Это важный момент путинской эпохи: значим не смысл, не логика и убедительность, как таковая, а прошлое, являющееся ключом, открывающим смысл сказанного. То есть одно и то же произнесенное разными спикерами — это разные месседжи. И настаивают на этом не независимые наблюдатели, не, условно говоря, Илларионов с Пионтковским, которым это, казалось бы, пристало, а в разной степени и по-разному зависимые журналисты, осознавшие, однако, что без прошлого, без фундамента репутации слова — это гамлетовское умножение пустоты.

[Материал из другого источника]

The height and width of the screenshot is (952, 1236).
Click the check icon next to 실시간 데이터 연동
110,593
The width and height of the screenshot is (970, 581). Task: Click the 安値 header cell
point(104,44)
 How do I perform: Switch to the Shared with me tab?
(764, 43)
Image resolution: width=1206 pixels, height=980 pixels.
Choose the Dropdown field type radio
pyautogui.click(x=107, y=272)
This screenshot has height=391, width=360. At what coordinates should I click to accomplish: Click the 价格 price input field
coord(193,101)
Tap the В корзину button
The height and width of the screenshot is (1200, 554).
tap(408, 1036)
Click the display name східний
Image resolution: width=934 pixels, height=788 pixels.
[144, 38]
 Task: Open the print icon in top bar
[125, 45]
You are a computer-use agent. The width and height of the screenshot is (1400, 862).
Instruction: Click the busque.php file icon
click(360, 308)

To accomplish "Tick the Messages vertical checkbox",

В этой ситуации примечательно, на мой взгляд, следующее: пользоваться социальным и психологическим дистанцированием для подтверждения своей правоты — рутинный и универсальный прием. Апелляция не к сегодняшнему дню, а к завтрашнему, до которого надо, как говориться, дожить, как, впрочем, и к такой вроде бы несуществующей материи, как репутация — вот что характерно. Кто-то не чувствует землетрясения, пока крыша не упадет на бесшабашную голову, кто-то начинает тревожиться, когда вокруг тишь-гладь да путинская благодать, а что-то внутри уже запустило отсчет секунд до неминуемого суда времени. И эти предчувствия, для многих абсолютно несущественные, — самое, возможно, симптоматичное, что сегодня есть.